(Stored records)
####################
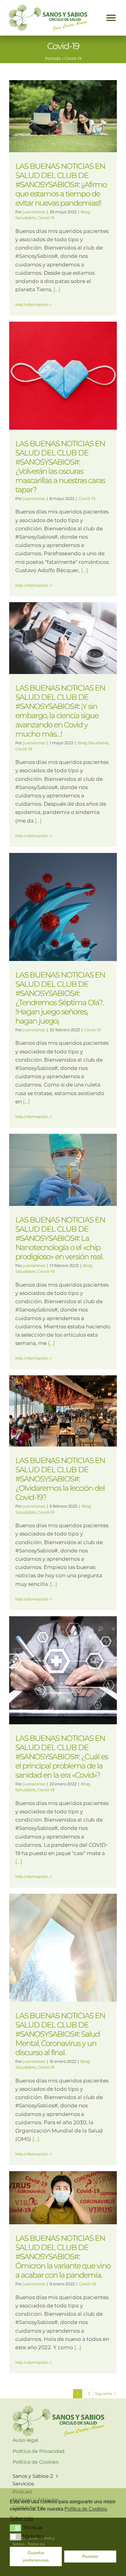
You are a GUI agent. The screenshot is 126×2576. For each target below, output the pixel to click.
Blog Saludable (93, 742)
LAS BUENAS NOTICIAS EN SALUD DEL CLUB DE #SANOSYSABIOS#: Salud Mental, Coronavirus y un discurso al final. (60, 2034)
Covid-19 (46, 217)
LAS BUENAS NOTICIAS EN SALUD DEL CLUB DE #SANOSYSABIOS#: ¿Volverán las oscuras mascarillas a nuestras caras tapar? (60, 466)
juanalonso (34, 211)
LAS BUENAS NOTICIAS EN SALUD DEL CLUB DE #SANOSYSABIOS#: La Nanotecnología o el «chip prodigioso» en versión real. (60, 1238)
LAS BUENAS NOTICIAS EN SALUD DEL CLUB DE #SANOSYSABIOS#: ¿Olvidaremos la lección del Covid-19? (60, 1479)
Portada (53, 58)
####################
What the exercise asks. Word for word, return the lines from the one holding "Covid-19 (46, 217)" through the end of the entries above.

Problem solution.
Covid-19 (46, 217)
LAS BUENAS NOTICIAS EN SALUD DEL CLUB DE #SANOSYSABIOS#: ¿Volverán las oscuras mascarillas a nuestras caras tapar? (60, 466)
juanalonso (34, 211)
LAS BUENAS NOTICIAS EN SALUD DEL CLUB DE #SANOSYSABIOS#: La Nanotecnología o el «chip prodigioso» en versión real. (60, 1238)
LAS BUENAS NOTICIAS EN SALUD DEL CLUB DE #SANOSYSABIOS#: ¿Olvidaremos la lección del Covid-19? (60, 1479)
Portada (53, 58)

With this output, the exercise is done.